Diet, not just pills are important to help chronic diarrhoea.
Chronic diarrhoea is uncomfortable and inconvenient. Many times it's a symptom of another illness but it's important to eat correctly to avoid making the problem any worse. There are foods you should avoid and some foods that can help with diarrhoea.
Foods to Avoid
You should avoid foods that have been shown to aggravate diarrhoea. Avoid milk and dairy products. Don't drink caffeinated beverages like tea, coffee and dark soft drinks. Spicy foods, and high-fat or greasy foods will also cause irritation. Don't eat high-fibre foods or high-sugar foods like cookies, cakes or milkshakes. Avoid apples, pears and cherry juice, in particular.

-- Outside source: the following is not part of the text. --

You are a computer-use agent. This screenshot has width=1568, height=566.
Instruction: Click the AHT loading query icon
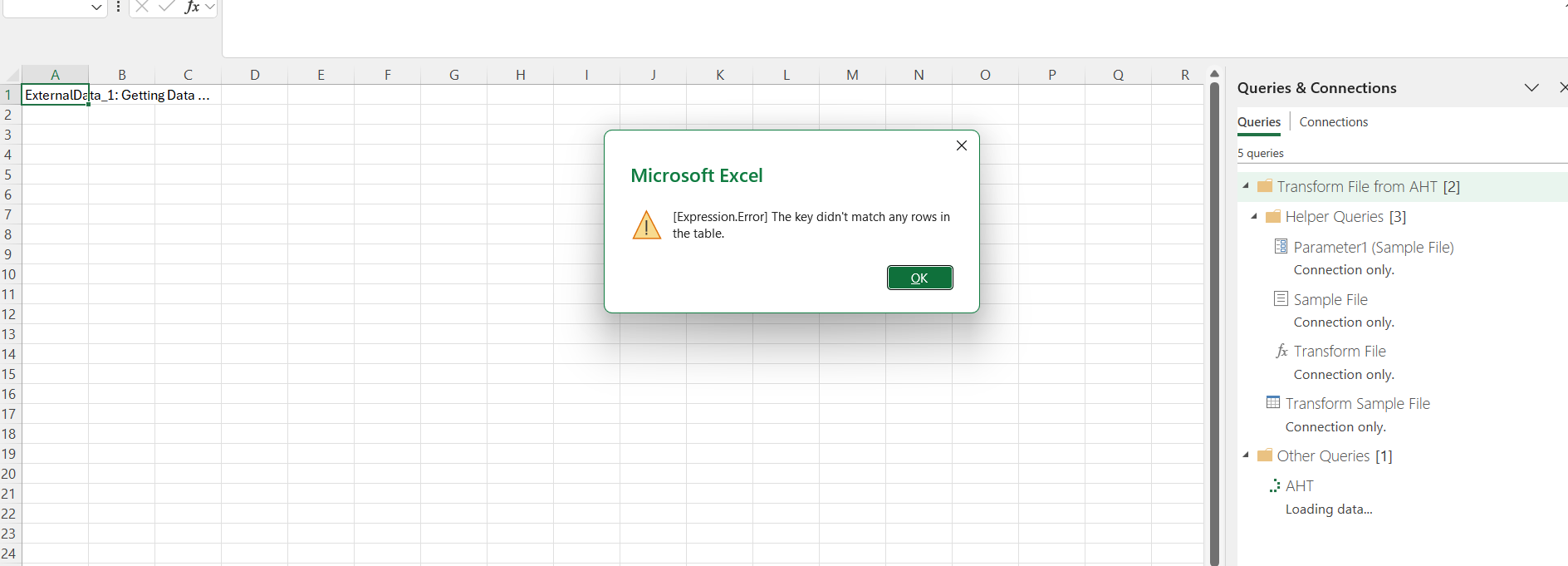[x=1274, y=485]

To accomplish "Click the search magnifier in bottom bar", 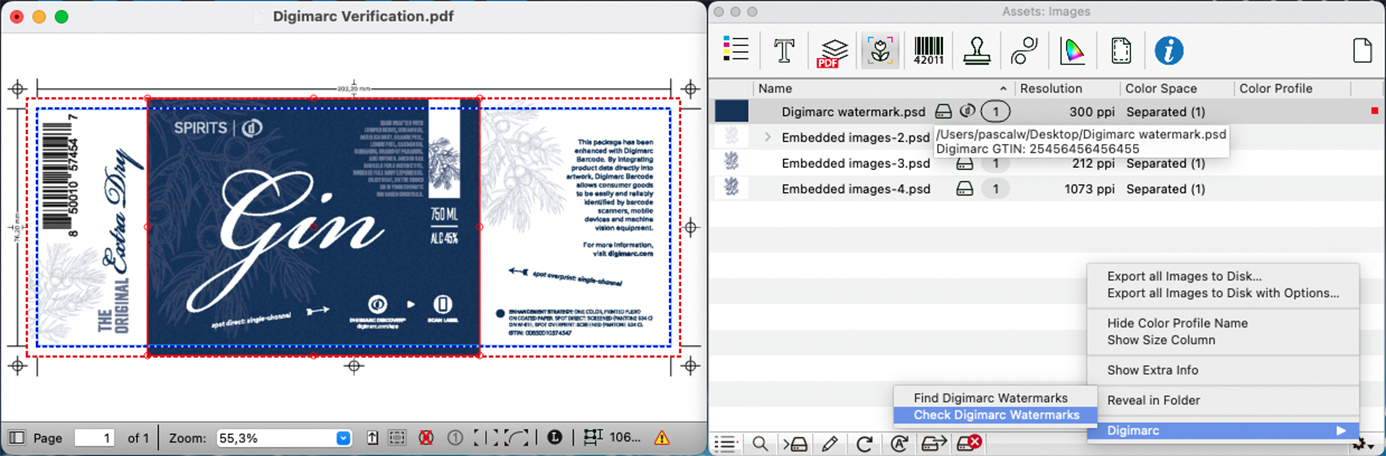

Avoid sugar free foods including gum and mints. The artificial sweeteners, especially xylitol, can cause diarrhoea.
Even after diarrhoea has subsided, you may experience lactose intolerance. This is normal so it's best to avoid any dairy products for at least a week after the diarrhoea has stopped.
Foods to Eat
When you're suffering from chronic diarrhoea you should eat a bland diet. Eat things like bananas; they tend to be binding. Also eat plain rice, boiled potatoes and toast, all with no butter. Crackers and cooked carrots are also gentle on your system. You can also eat skinless, fat-free baked chicken.
Yoghurt is the exception to dairy. Look for yoghurt that contains acidophilus, which is helpful to the digestive tract.
It is important to rehydrate after bouts of diarrhoea. Drink water, but you also need to replace lost electrolytes. You can use an electrolyte drink such as Gatorade or, for children, Pedialyte. Soup or broths with salt and fruits and vegetables containing potassium will also replace electrolytes. White grape juice is a good choice if you want juice.
Consider taking high quality probiotics such as Florastor, which can be found in almost any pharmacy without a prescription or you can purchase Shaklee's Optiflora. These help restore the balance in the digestive system. Probiotics also help strengthen the immune system.
A gluten intolerance or coeliac disease could be the cause of diarrhoea. Your physician can test you for this. Lactose intolerance can also cause diarrhoea. It may be wise to avoid these foods until tests can be run to determine whether you have an intolerance or allergies.